CRM Data Extraction Challenges

CRM data is often highly requested and poorly trusted in warehouses. CRM records are mutable, relationships are complex, and the extraction layer introduces its own quirks. These challenges shape every downstream modeling decision.

Mutability Is the Core Problem

Most warehouse data arrives as immutable events. A pageview happened. A transaction completed. You append it and move on. CRM data doesn’t work that way. An opportunity changes stage five times before closing. A contact’s email gets updated. A deal amount gets revised the day before close. Every record is a moving target.

This means your warehouse never has a “final” version of a CRM record until the record is truly closed or archived. A pipeline snapshot taken at 9 AM may show different data than one taken at 3 PM for the same record. If your stakeholders ask “what was the pipeline worth last Tuesday?”, you need historical tracking to answer, not just the current state.

Mutability also means incremental extraction is harder. You can’t simply look for new records — you need to detect changes to existing records. That’s what SystemModStamp does in Salesforce and what HubSpot approximates through a combination of mechanisms.

API-Based Extraction vs CDC

Unlike database sources where you can tap into a binlog for change data capture (CDC), CRM systems expose data through APIs. This creates a fundamentally different extraction model.

Fivetran’s Salesforce connector polls using the SystemModStamp field for incremental syncs. Every Salesforce record has this field, and it updates whenever the record is modified through the UI, API, or automation. The connector queries for records where SystemModStamp > last_sync_time to find what changed.

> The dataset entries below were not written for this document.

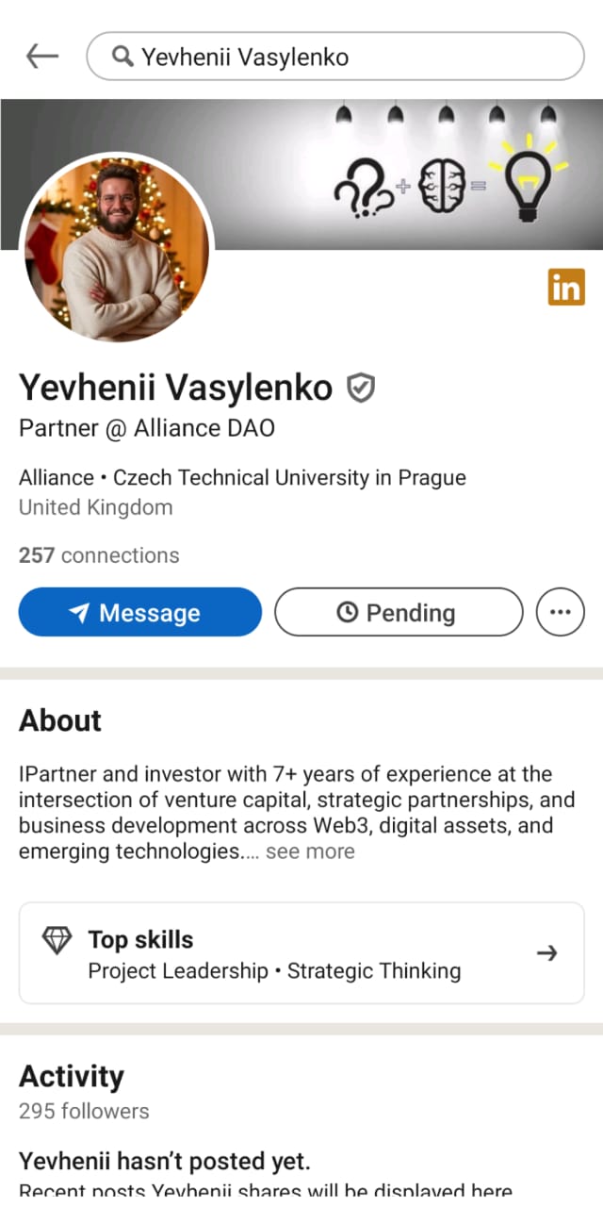Viewport: 603px width, 1207px height.
Task: Tap Alliance • Czech Technical University line
Action: coord(242,477)
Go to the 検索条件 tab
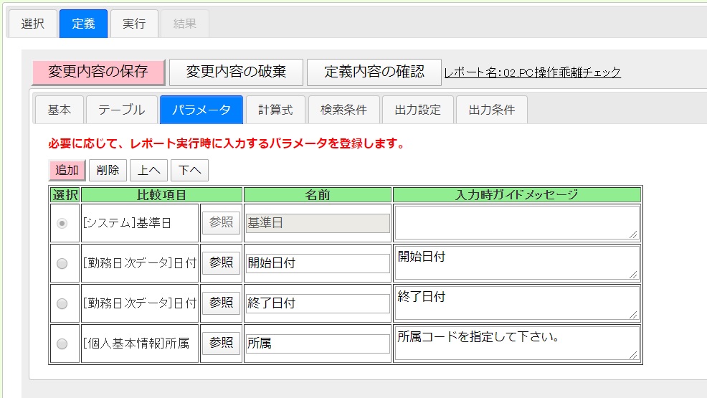 pyautogui.click(x=343, y=110)
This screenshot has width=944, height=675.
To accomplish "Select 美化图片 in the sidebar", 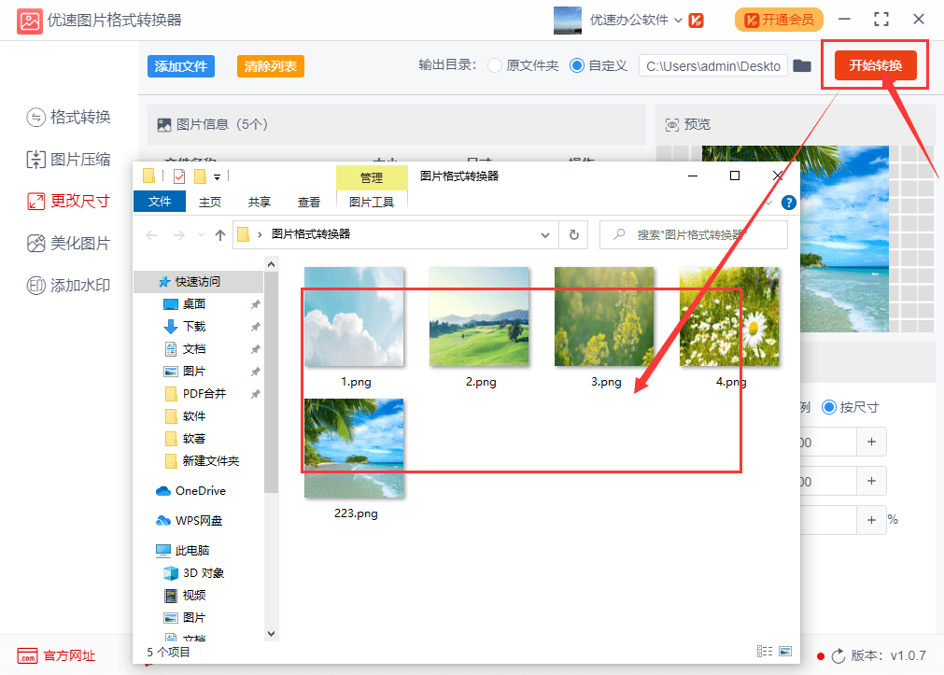I will 69,244.
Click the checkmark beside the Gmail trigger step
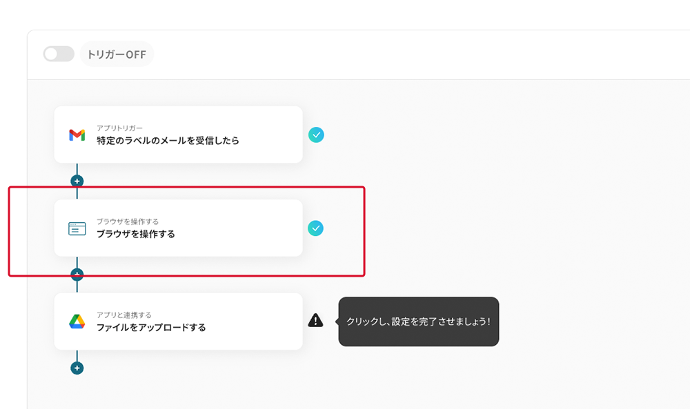The height and width of the screenshot is (416, 690). coord(316,135)
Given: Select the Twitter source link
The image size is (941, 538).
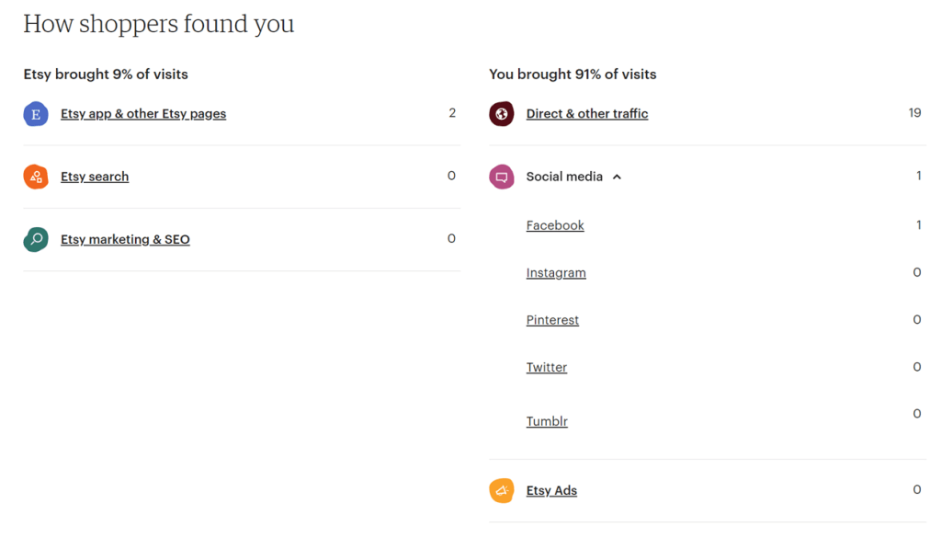Looking at the screenshot, I should tap(547, 367).
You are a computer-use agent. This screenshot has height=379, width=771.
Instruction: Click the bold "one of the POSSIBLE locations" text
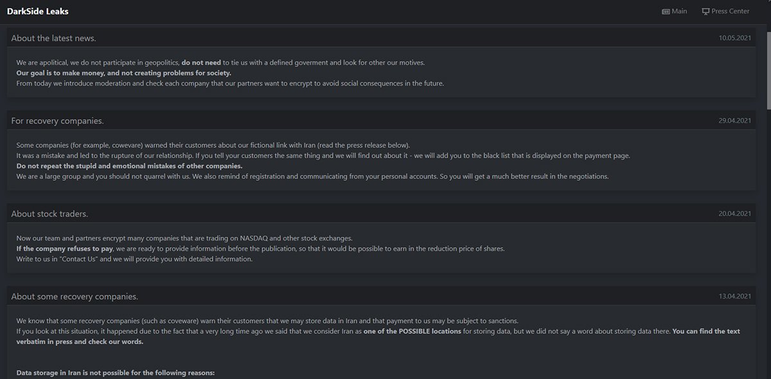pyautogui.click(x=412, y=331)
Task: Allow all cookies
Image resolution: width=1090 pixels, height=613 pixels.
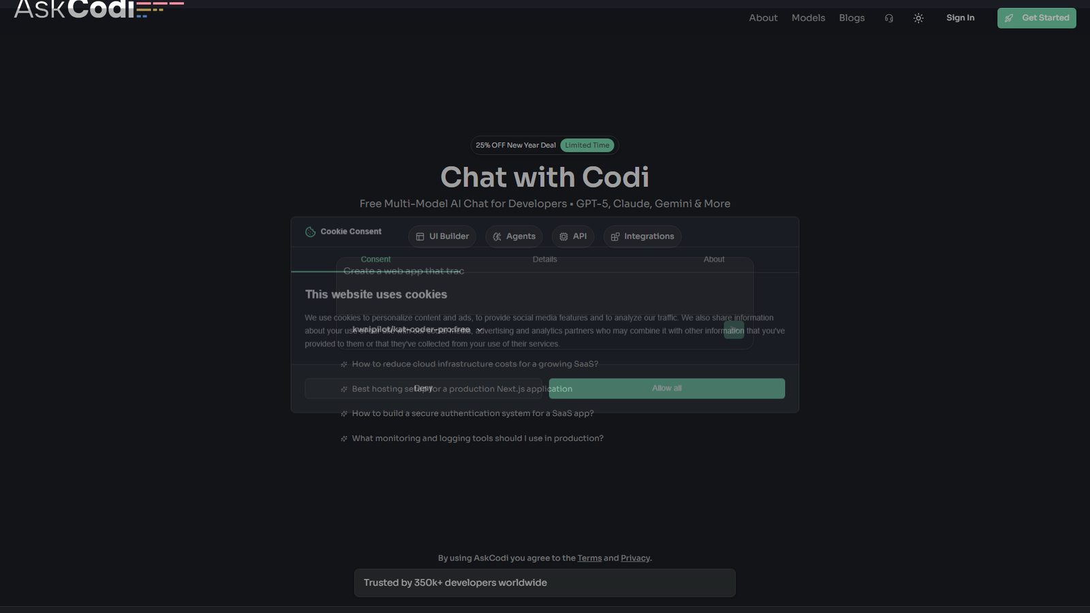Action: point(666,388)
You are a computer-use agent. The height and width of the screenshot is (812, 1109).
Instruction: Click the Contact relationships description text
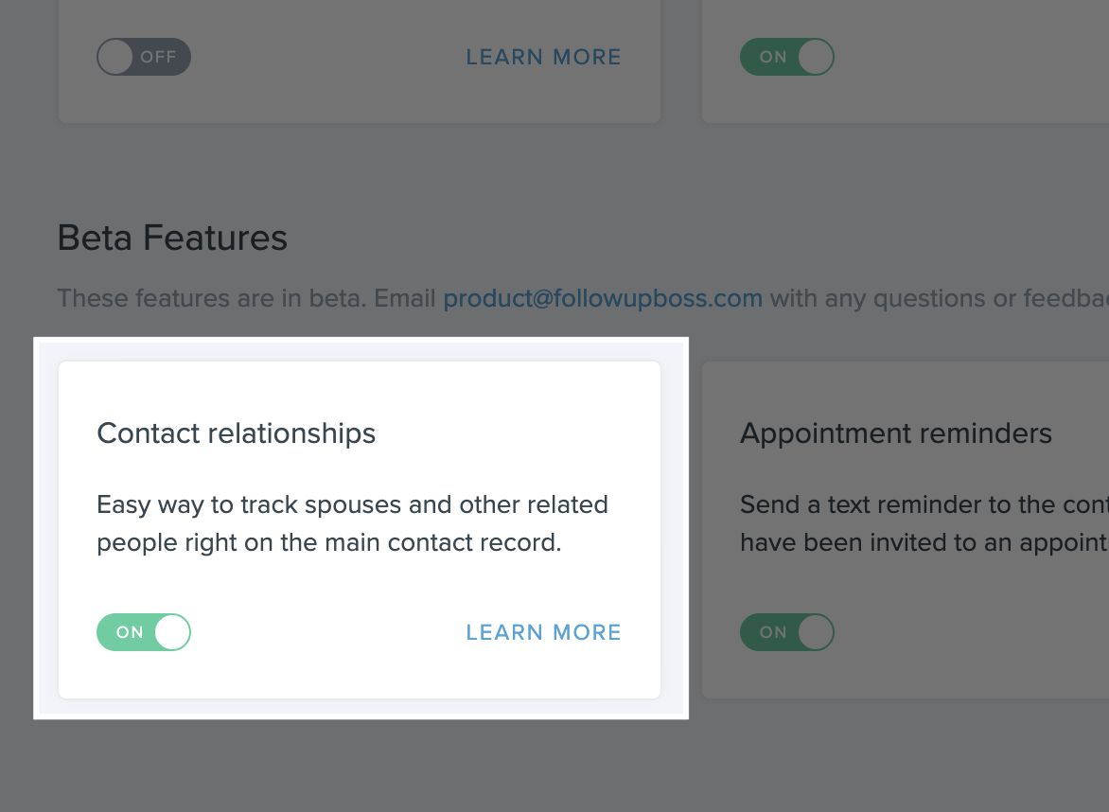coord(352,524)
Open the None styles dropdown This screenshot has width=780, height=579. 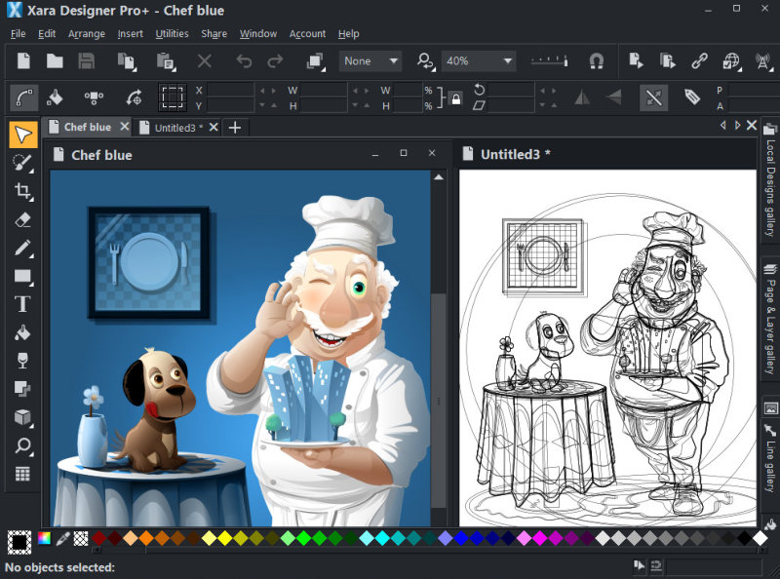click(370, 60)
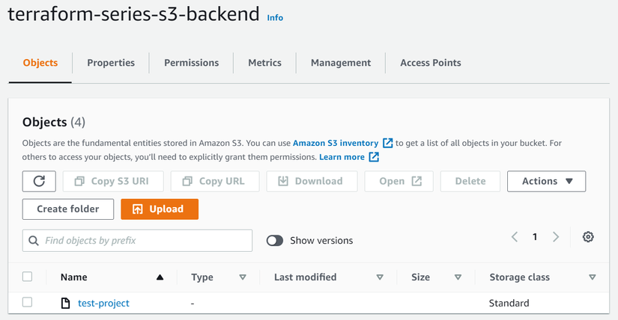Viewport: 618px width, 320px height.
Task: Go to next page arrow
Action: [x=556, y=237]
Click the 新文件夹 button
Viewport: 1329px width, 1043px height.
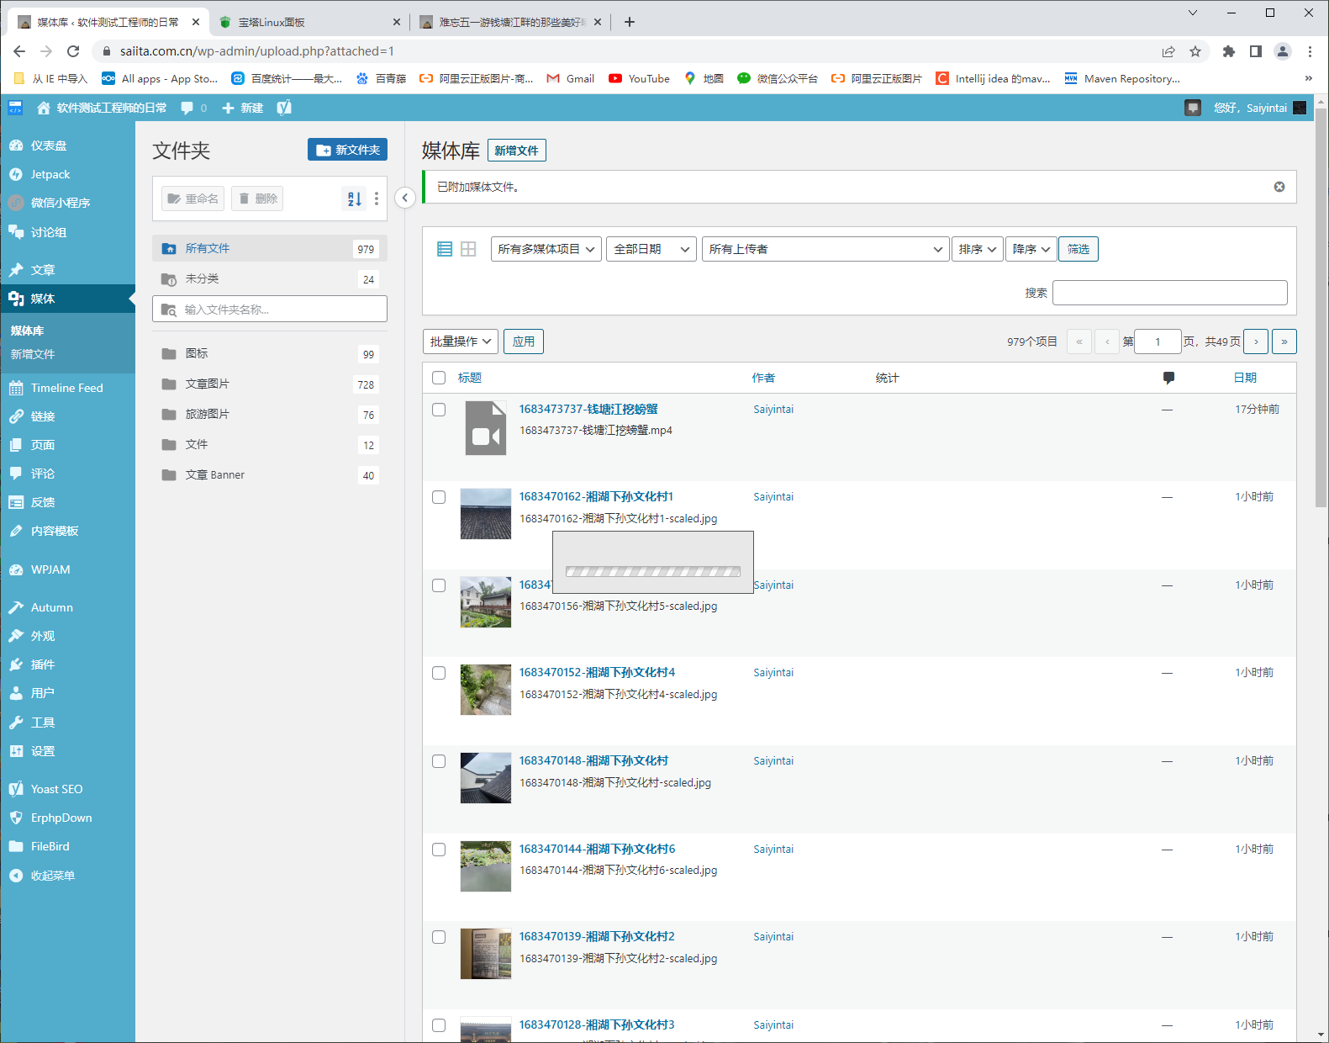point(347,150)
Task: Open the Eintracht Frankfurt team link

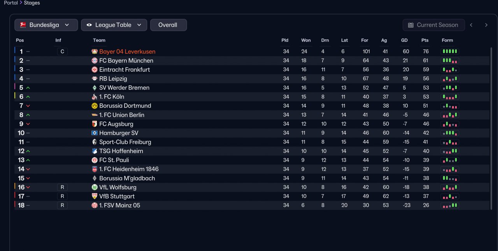Action: tap(125, 69)
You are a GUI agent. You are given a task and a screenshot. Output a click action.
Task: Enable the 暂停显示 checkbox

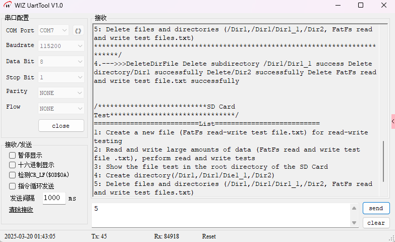click(x=13, y=156)
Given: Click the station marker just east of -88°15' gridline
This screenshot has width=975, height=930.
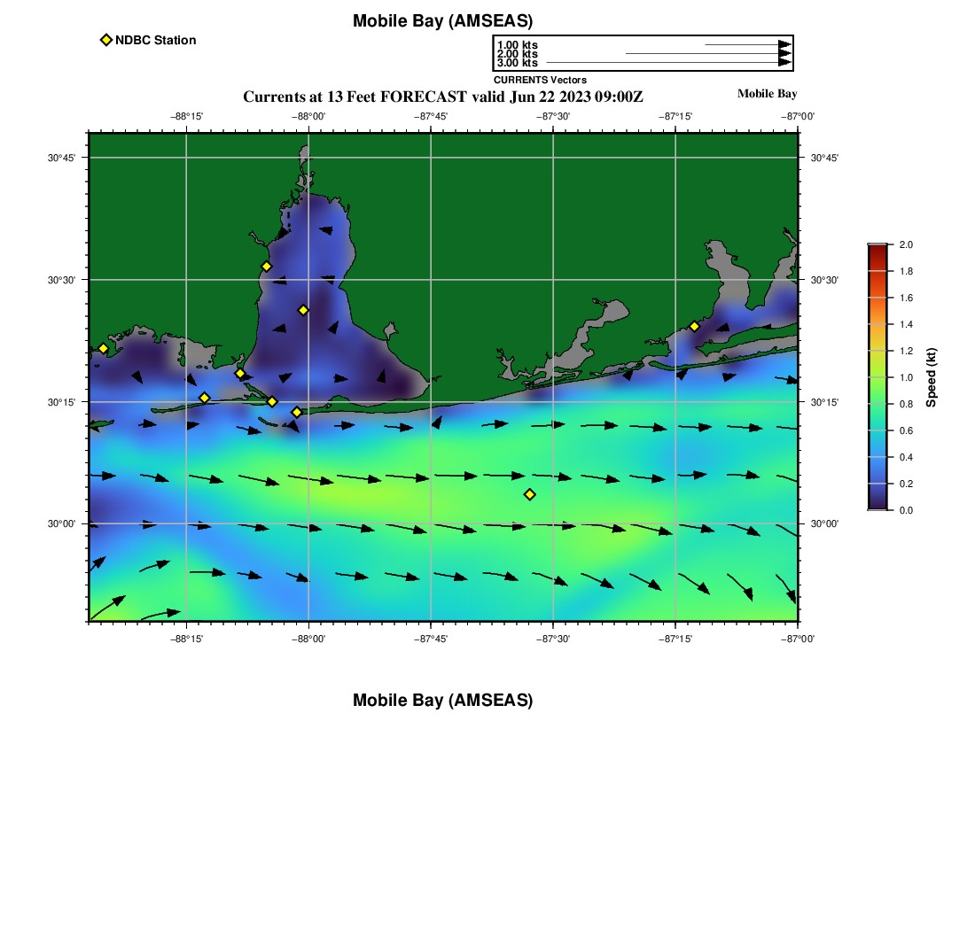Looking at the screenshot, I should tap(204, 398).
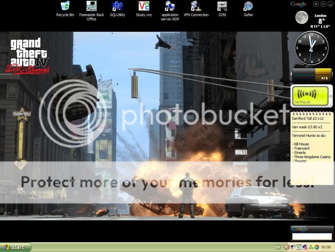Click the battery level meter gadget
The image size is (335, 252).
(x=311, y=75)
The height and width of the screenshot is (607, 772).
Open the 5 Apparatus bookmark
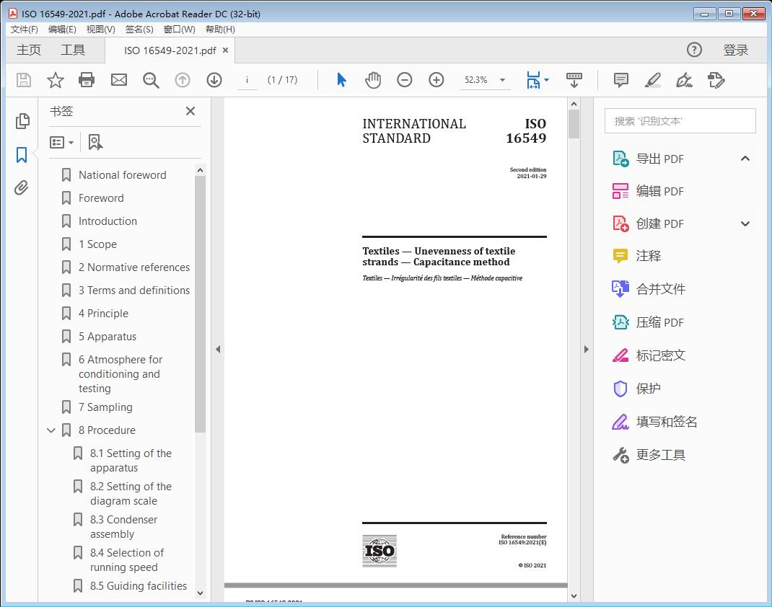tap(107, 337)
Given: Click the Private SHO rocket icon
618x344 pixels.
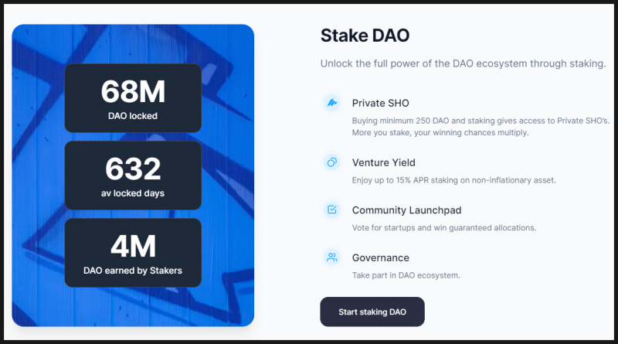Looking at the screenshot, I should coord(332,103).
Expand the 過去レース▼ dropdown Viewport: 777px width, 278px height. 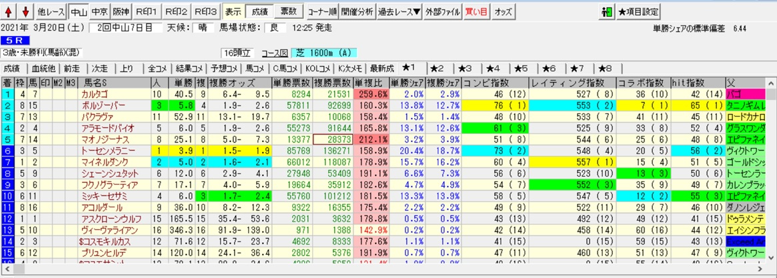tap(399, 11)
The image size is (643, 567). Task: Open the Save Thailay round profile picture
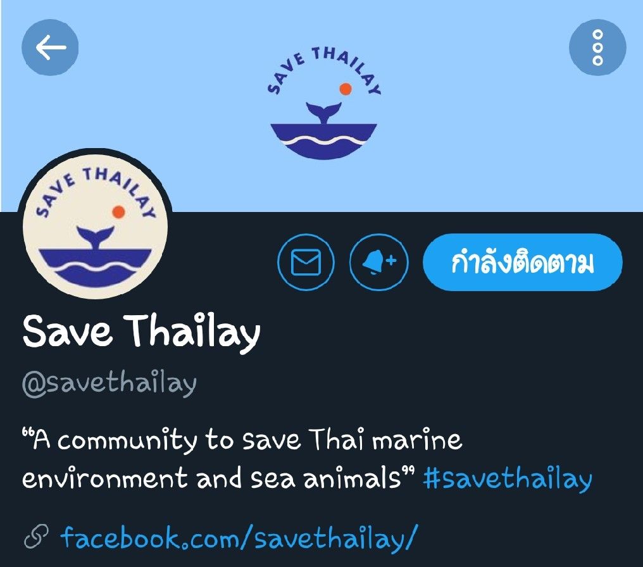point(95,224)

HubSpot lacks true CDC entirely. Fivetran uses a mix of webhooks for deletes, daily API calls, and inference to approximate it. This means HubSpot data in your warehouse can lag further behind reality than Salesforce data, and the lag varies by object type and sync configuration.

The practical impact: don’t assume your CRM data reflects real-time state. Build in expectations of latency when designing dashboards and reporting logic.

Soft Deletes

When a CRM record gets deleted, it doesn’t vanish from your warehouse. Fivetran marks deleted records with _fivetran_deleted = TRUE rather than removing them. This is by design — hard deleting from the warehouse would lose audit trails and break historical analyses.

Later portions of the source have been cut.